Description of the task: Can you reproduce, word for word, the stretch of the article on student class projects from "Being able to" through "receiving medical treatment."?
---------- Given passage
STUDENTS LEARN ABOUT TEAMWORK AND HELP COMMUNITY THROUGH CLASS PROJECTS

During a typical day, you will hear and see people discussing strategies about how to raise money for a charity, how to better promote an event, or how to reach audiences across the community as they work together brainstorming ideas and taking notes to evaluate their performances later. No, you aren’t at a bustling marketing agency but in a Team Development course at Community College of Beaver County.

From volunteering at local organizations and holding fundraisers to benefit charities to organizing campus events to bring the community together, students in Donna Bogle’s class have learned the importance of teamwork through hands-on event planning and marketing experience. Mrs. Bogle, Assistant Professor/Business, has incorporated team projects in the course since it was developed over 15 years ago and is still impressed by the dedication of her students.

“The students have been wonderful,” said Bogle. “Our students never cease to amaze me.”

Being able to work in a team to complete projects is a vital skill most employers seek in today’s job candidates. Students enrolled in Team Development courses at the College not only learn how to successfully plan, market, and evaluate a team project but also can choose to volunteer to help local charities.

This semester, one team, consisting of seven students, chose to volunteer for the Ronald McDonald House charities, which is locally located in Pittsburgh and provides a home away from home for families with seriously ill children who are receiving medical treatment.

“We all wanted to help support the families of sick children,” said Margo Parker, a General Studies major. “Five of the seven of us are parents and can’t imagine what these families are going through.”

After Margo contacted the Ronald McDonald House in Pittsburgh, she learned that volunteers are needed to either collect donations or serve a meal to the families who stay at the House. Margo’s team decided to do both.
--------------------
---------- Material provided
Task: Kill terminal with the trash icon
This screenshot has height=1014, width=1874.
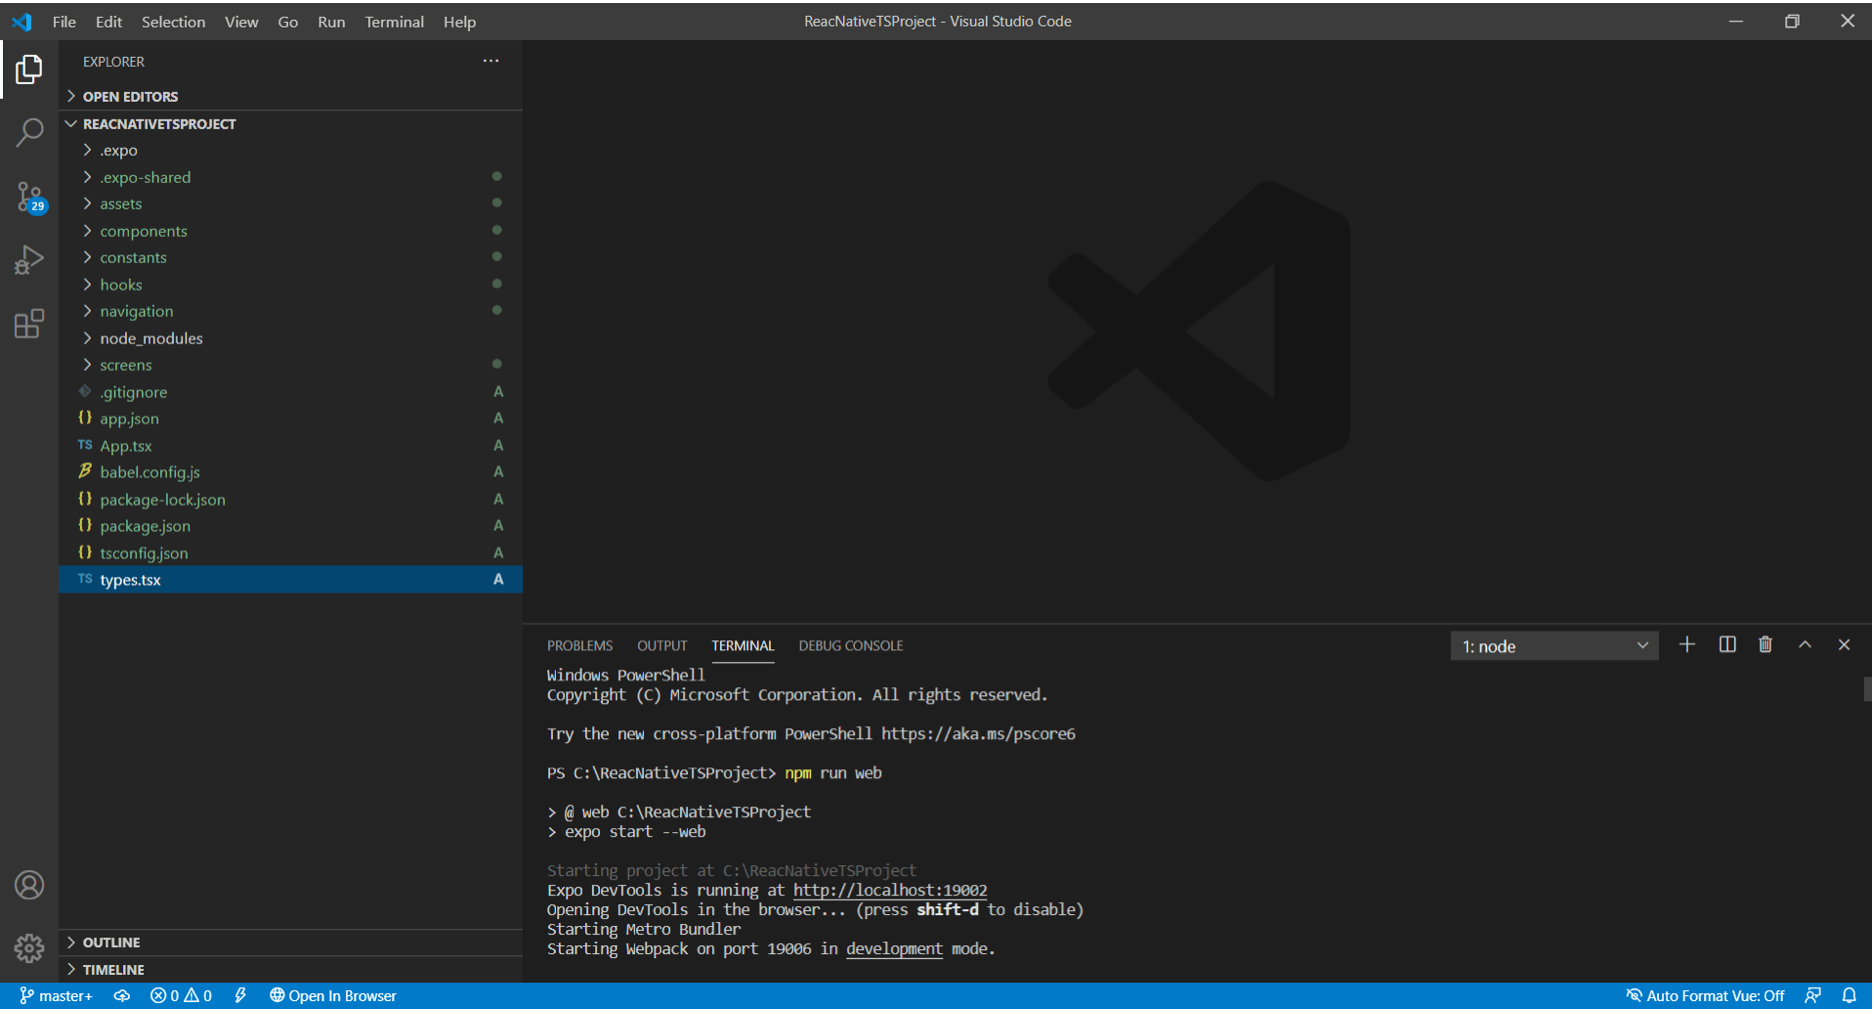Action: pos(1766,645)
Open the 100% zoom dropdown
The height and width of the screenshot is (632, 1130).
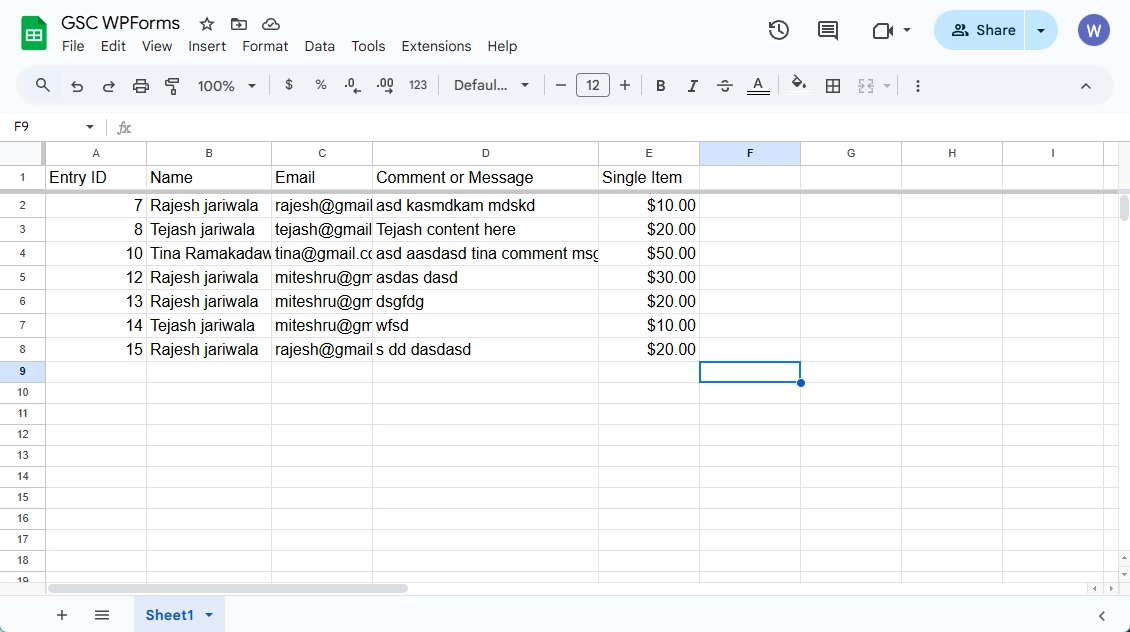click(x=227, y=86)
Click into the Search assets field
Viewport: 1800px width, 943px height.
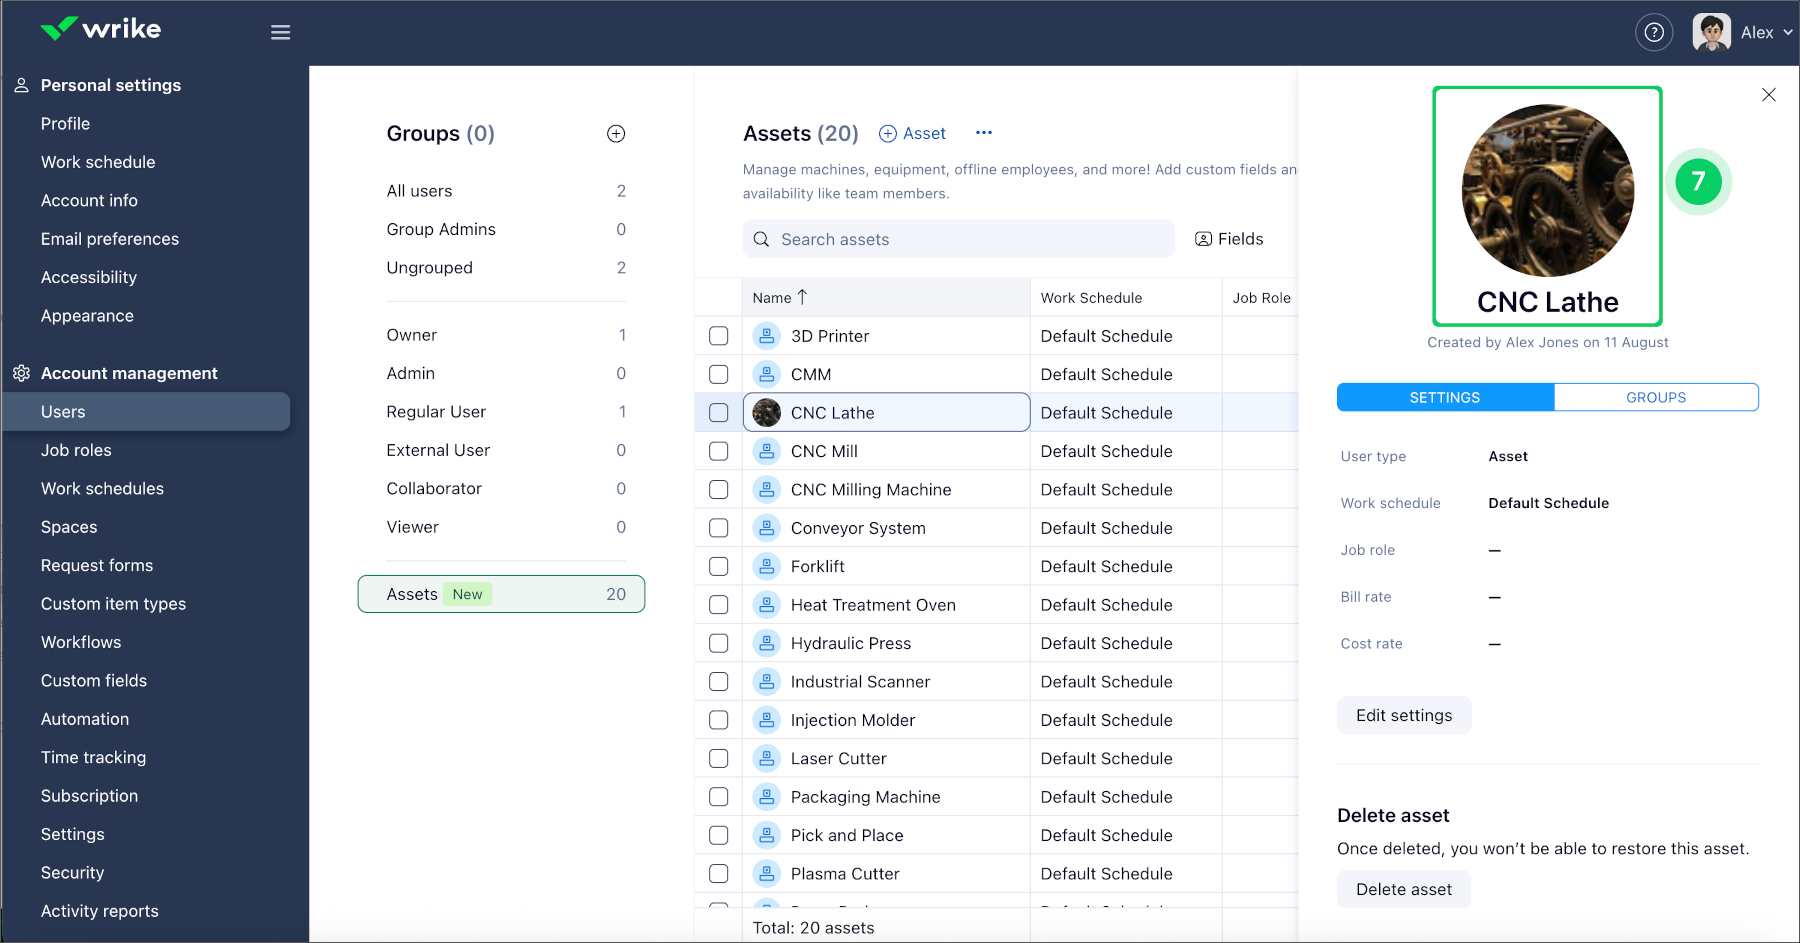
--------------------
---------- Material provided
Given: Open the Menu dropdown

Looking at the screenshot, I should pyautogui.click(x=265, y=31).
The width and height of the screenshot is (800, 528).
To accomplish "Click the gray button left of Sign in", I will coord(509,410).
--------------------
Written response:
Being able to work in a team to complete projects is a vital skill most employers seek in today’s job candidates. Students enrolled in Team Development courses at the College not only learn how to successfully plan, market, and evaluate a team project but also can choose to volunteer to help local charities.

This semester, one team, consisting of seven students, chose to volunteer for the Ronald McDonald House charities, which is locally located in Pittsburgh and provides a home away from home for families with seriously ill children who are receiving medical treatment.